But most educators and many community activists viewed the NCLB approach to accountability as counter-productive; and after long struggle, NCLB was replaced by the Every Student Succeeds Act (ESSA, 2015). Contemporary provisions for external accountability conform to the requirements of ESSA, which give states more leeway in designing their own external accountability systems.

Does External Accountability Improve Teaching and Learning?

The short answer is “yes.” The longer answer is “we can’t know.”

The short answer: Research teams have reported that external accountability regimes are associated with higher test scores both in the US and internationally (Bergbauer et al., 2015; Carnoy & Loeb, 2002).
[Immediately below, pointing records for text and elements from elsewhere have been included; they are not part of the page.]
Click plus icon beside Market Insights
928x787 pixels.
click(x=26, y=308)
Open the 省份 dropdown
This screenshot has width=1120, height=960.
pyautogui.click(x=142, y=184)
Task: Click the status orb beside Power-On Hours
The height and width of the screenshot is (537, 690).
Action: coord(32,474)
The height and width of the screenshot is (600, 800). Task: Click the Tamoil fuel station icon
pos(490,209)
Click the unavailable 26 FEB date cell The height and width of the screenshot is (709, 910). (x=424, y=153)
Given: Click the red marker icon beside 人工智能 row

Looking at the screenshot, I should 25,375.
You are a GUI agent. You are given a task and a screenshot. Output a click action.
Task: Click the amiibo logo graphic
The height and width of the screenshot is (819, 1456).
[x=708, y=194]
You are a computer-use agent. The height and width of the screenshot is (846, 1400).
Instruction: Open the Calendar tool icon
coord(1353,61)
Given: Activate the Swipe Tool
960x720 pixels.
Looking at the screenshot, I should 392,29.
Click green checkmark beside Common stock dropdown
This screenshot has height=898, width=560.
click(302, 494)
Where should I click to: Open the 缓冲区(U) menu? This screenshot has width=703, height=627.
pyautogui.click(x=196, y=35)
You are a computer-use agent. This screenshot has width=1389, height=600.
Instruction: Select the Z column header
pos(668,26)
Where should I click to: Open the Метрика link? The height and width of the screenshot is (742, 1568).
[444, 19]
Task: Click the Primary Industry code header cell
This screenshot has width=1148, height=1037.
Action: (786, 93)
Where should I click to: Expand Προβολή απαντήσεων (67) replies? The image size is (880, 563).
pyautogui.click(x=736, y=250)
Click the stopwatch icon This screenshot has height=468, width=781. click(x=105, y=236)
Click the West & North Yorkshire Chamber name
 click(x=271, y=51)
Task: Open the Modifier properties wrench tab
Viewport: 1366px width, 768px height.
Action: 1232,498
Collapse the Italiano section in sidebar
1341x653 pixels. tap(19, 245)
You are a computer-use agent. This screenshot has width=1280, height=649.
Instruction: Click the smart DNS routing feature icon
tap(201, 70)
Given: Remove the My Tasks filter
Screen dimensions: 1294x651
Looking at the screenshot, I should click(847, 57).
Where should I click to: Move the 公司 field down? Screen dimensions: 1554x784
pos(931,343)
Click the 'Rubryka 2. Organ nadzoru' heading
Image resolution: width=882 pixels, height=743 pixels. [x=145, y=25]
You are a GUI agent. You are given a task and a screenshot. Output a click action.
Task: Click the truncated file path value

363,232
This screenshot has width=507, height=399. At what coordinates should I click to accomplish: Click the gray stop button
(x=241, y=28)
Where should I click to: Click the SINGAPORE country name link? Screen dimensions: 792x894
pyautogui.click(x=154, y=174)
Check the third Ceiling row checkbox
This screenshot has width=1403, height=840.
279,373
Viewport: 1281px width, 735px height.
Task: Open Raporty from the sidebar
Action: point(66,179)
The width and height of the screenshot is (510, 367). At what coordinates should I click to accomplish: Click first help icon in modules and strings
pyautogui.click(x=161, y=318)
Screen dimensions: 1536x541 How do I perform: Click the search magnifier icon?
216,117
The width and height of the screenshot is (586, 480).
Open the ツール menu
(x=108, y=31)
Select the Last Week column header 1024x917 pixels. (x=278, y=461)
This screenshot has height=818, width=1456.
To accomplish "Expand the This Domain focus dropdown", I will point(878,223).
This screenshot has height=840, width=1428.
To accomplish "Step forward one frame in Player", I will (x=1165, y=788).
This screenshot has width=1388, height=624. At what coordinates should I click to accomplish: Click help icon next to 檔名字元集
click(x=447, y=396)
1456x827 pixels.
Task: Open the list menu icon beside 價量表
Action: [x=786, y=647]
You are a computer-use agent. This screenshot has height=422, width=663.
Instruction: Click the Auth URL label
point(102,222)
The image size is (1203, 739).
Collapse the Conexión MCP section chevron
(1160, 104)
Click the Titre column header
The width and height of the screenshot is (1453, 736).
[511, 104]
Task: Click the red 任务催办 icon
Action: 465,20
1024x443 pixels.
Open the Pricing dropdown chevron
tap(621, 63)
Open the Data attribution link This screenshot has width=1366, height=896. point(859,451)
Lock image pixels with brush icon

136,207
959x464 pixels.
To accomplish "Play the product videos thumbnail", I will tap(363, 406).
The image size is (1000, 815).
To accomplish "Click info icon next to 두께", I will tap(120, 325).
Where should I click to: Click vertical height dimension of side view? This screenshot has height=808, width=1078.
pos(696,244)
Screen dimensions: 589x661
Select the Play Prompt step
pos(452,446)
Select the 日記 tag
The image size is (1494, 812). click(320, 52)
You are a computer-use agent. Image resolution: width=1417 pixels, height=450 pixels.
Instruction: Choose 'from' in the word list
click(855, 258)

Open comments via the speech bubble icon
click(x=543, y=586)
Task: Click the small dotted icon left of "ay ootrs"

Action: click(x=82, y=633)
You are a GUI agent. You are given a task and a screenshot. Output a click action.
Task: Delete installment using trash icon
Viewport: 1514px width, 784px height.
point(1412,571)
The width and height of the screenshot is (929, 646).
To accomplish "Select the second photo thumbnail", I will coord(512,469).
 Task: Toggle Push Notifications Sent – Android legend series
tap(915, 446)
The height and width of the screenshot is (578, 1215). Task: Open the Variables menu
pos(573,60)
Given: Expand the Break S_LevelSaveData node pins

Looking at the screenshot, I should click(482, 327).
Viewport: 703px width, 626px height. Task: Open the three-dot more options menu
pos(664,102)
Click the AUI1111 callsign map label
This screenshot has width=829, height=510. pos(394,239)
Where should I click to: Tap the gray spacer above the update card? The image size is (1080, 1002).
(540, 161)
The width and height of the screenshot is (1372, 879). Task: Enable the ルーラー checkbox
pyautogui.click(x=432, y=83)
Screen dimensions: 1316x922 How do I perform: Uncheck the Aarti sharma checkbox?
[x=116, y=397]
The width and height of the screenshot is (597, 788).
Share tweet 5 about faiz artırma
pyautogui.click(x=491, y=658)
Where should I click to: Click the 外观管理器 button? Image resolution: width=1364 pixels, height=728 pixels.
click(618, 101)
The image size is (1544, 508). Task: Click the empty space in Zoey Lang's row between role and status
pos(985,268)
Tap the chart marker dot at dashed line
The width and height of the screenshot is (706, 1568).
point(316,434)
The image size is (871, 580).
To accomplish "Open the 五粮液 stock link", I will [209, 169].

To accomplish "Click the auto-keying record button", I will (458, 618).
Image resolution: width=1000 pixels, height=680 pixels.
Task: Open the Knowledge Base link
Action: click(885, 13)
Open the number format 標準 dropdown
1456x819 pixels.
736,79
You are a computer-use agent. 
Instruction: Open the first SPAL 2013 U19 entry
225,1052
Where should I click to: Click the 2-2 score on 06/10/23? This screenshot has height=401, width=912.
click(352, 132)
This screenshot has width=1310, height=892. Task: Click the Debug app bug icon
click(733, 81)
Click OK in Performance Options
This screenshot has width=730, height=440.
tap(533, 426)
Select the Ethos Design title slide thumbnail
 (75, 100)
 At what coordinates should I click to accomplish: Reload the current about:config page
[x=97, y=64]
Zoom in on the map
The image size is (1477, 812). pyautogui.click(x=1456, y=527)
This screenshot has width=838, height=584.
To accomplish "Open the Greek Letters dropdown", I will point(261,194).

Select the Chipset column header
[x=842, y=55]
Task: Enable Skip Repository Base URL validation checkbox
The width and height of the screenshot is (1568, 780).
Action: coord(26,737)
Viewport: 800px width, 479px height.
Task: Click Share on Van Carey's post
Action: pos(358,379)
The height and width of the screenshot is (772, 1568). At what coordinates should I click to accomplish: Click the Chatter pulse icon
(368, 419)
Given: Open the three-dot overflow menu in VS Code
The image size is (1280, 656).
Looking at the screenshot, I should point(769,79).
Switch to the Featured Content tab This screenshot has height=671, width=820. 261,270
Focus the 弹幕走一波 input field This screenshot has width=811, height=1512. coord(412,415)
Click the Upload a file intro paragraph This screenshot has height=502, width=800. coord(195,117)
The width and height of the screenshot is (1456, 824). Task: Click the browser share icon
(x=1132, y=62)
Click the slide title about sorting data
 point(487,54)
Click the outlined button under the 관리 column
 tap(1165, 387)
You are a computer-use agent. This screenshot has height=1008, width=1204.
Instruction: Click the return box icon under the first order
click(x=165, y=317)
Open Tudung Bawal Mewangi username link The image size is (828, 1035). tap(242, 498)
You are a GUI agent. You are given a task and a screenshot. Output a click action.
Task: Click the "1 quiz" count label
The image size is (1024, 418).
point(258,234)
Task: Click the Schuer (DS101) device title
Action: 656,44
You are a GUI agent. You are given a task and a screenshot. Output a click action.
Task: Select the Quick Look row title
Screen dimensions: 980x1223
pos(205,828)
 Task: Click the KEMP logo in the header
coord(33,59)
Of course, this finding does not mean that external accountability causes higher test scores. Even the association is a high-level inference (involving aggregated data for entire states and nations).

The longer answer: Logically speaking, something in school practice has to have changed when test scores change. Looking only at data about the use of external accountability tests, one cannot tell what that something might be. Perhaps accountability tests serve as a “wake up call” to teachers, causing them to change their instructional practices. Perhaps they provoke other—less salutary—responses. According to some research, for instance, external accountability regimes produce improvements in measured student outcomes (i.e., scores on external accountability tests) because they encourage educators to teach to the test (e.g., Jennings & Bearak, 2014; Koretz, 2017; Welsh et al. 2014). Nevertheless, figuring out exactly how external accountability regimes contribute to improved scores remains elusive. Furthermore, even if one knew exactly how accountability testing in general affected schooling practice, that knowledge wouldn’t be much help to TBTs, BLTs, and DLTs in specific Ohio districts.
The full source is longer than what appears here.